Butcher attributes the team’s success so far to the girls’ determination. “They’re very passionate,” he said. “They’re having a lot of fun and we’ve been working really hard.”
Adam Stadtmiller, the team’s statistician and the high school foundation’s parent liaison for girls basketball, said “we basically beat every high school team” in the tournaments, losing only Dec. 28 to San Diego High, which La Jolla defeated the next day to take the tournament.
“The camaraderie as a team and seeing how you go from one moment having your head down to the next moment celebrating a fantastic victory … is just a great thing,” Butcher said.
Team co-captain and sophomore Elena Farrar, who was named Most Valuable Player of the Mission Bay tournament, said “I think we’re doing really well because we all have good communication and we are all friends. It really helps that we know each other and we’re comfortable playing with each other.”

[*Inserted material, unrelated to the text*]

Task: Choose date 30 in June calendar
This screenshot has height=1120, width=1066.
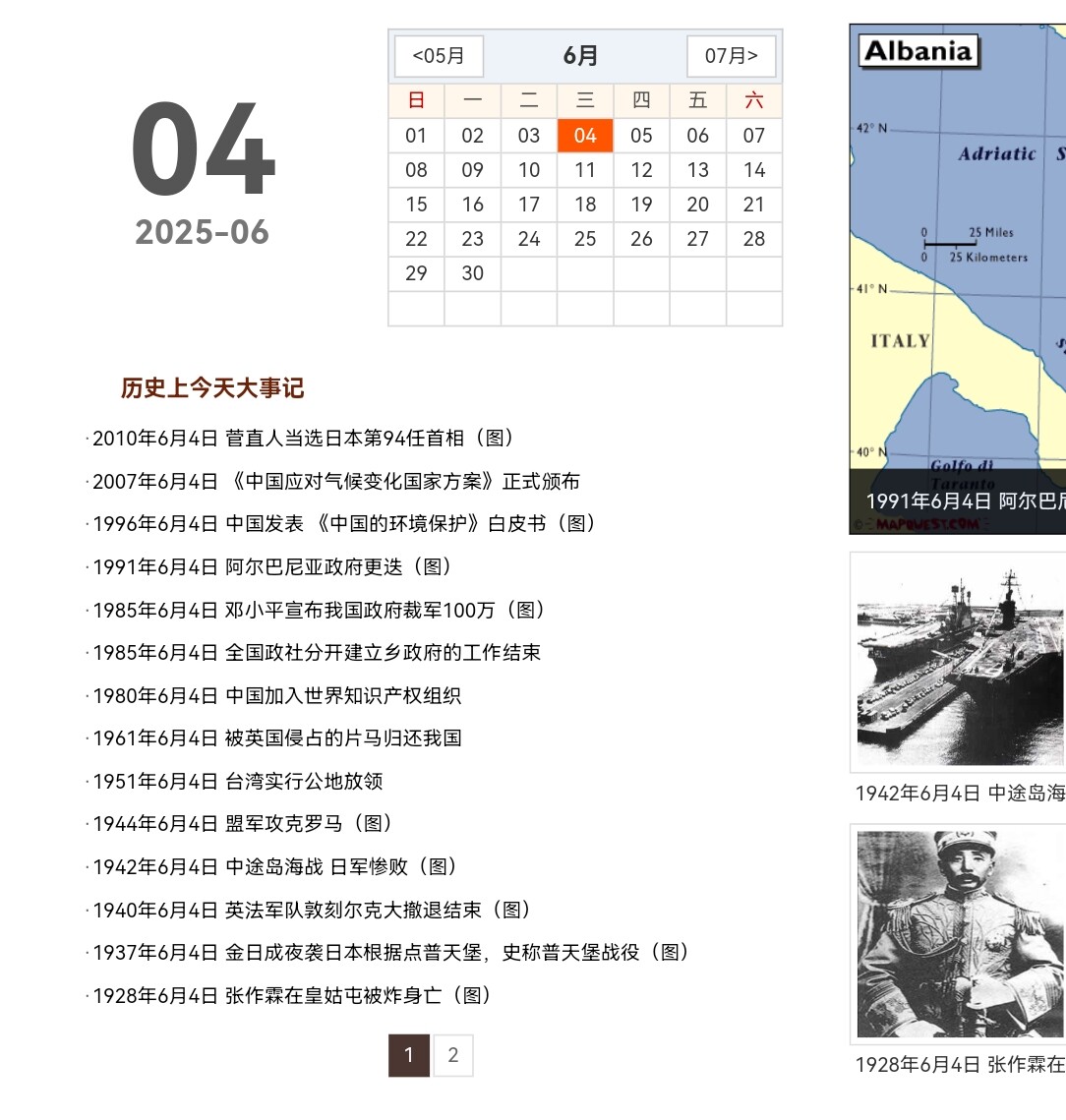Action: [x=473, y=273]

Co-captain Lucy Stadtmiller, a sophomore who averaged 12 points and 10 rebounds per tournament game, said team play has “been a lot better than last year … since last year we didn’t really win much. A lot of our players have been [playing] other sports and getting more athletic. … We’ve come back … a lot faster.”
Both Elena and Lucy began playing basketball as freshmen and hope to make the varsity team next season.
Last season “was my first year playing a sport,” Lucy said. “I really liked it.”
“We’re trying to build a program and make athletics … incredible,” said Adam Stadtmiller, Lucy’s father. “Parents are just excited to see that same level of excellence in both the academics and the athletics.”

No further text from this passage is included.